Details
- Location: Synovium

= Fibroblast-like synoviocyte =

Specialised cell type located inside joints in the synovium

Fibroblast-like synoviocytes (FLS) represent a specialised cell type located inside joints in the synovium. These cells play a crucial role in the pathogenesis of chronic inflammatory diseases, such as rheumatoid arthritis.

== Fibroblast-like synoviocytes in normal tissues ==

The inner lining of the joint consists of the synovium (also called the synovial membrane), a thin layer located between the joint capsule and the joint cavity. The word "synovium" is derived from the word "synovia" (or synovial fluid), which is a clear, viscous fluid produced by the synovium, and its main purpose is to reduce friction between the joint cartilages during movement. Synovium is also important to maintain proper joint function by providing the structural support and supply of the necessary nutrients to the surrounding cartilage. Synovial membrane is divided into two compartments – the outer layer (subintima) and the inner layer (intima). The inner layer is mainly composed of two cell types, specialized macrophages (macrophage-like synovial cells) and fibroblast-like synoviocytes, which are important in maintaining the internal joint homeostasis. These cells represent the main source of hyaluronic acid and also other glycoproteins, major components of the synovial fluid.

Fibroblast-like synoviocytes are cells of mesenchymal origin that display many characteristics common with fibroblasts, such as expression of several types of collagens and protein vimentin, a part of cytoskeletal filaments. Unlike fibroblasts, fibroblast-like synoviocytes also secrete unique proteins, that are normally absent in other fibroblast lineages. These include especially lubricin, a protein crucial for the joint lubrication. Furthermore, these cells express a number of molecules important for the mediation of the cell adhesion, such as cadherin-11, VCAM-1, various integrins and their receptors.

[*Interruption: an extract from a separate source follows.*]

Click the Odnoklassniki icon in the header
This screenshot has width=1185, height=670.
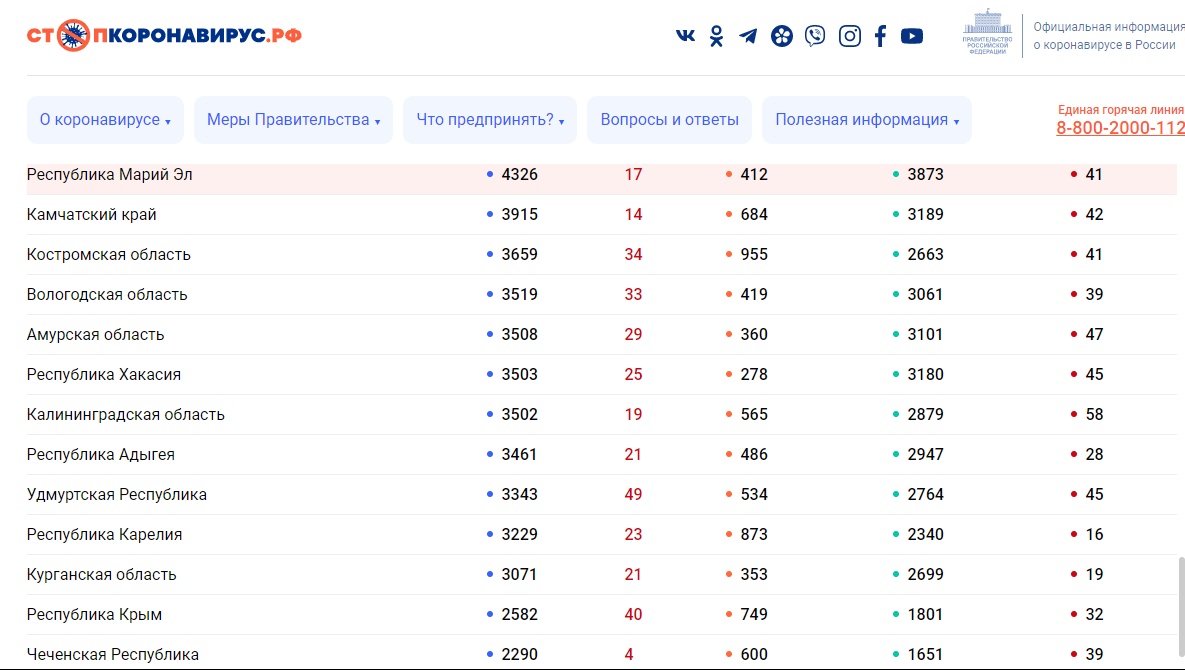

Specific for fibroblast-like synoviocytes is also the expression of CD55; this protein is often used to identify this cell type in the synovium by immunohistochemistry.

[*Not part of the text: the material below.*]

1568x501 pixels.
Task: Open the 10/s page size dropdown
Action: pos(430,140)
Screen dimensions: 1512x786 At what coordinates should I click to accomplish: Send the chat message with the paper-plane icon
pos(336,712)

== The role of fibroblast-like synoviocytes in the pathogenesis of rheumatoid arthritis ==

Synovial hyperplasia (an increase in cell number) is a typical feature of the autoimmune disease called rheumatoid arthritis (RA). During the progression of this disease the synovial membrane becomes a place where constant inflammatory processes take place, which can eventually lead to cartilage damage and joint destruction and deformation. Due to the changes in proliferative and apoptotic processes the total number of cells increases in the synovium, and significantly increases also the number of fibroblast-like synoviocytes (FLS). These cells, together with other immune cells such as macrophages, lymphocytes, neutrophils, mast cells, dendritic cells and platelets, create an inflammatory environment in the synovium, attract more immune cells to the damaged place and thus contribute to the joint destruction.

FLS that are present in the synovium during RA display altered phenotype compared to the cells present in normal tissues. They lose the property called contact inhibition (cells arrest their growth in the case when more cells come into contact with each other), and they also lose the growth dependency on adhesive surfaces; both these phenomena contribute to the increase in the number of FLS in the inflammatory tissue and are also typical for example for the growth of cancerous cells. In addition, these cells can produce a number of pro-inflammatory signalling molecules, especially Il-6 and IL-8, prostanoids and matrix metalloproteinases (MMPs), which may directly affect other cells and also participate in the inflammation enhancement. These processes are influenced by microvesicles derived from platelets, which can contribute to the activation of fibroblast-like synoviocytes through secretion of IL-1.

The aggressive phenotype of FLS in RA and the effect these cells have on their microenvironment can be summarized into hallmarks that distinguish them from healthy FLS. These hallmark features of FLS in RA are divided into 7 cell-intrinsic hallmarks and 4 cell-extrinsic hallmarks. The cell-intrinsic hallmarks are: reduced apoptosis, impaired contact inhibition, increased migratory invasive potential, changed epigenetic landscape, temporal and spatial heterogeneity, genomic instability and mutations, and reprogrammed cellular metabolism. The cell-extrinsic hallmarks of FLS in RA are: promotes osteoclastogenesis and bone erosion, contributes to cartilage degradation, induces synovial angiogenesis, and recruits and stimulates immune cells.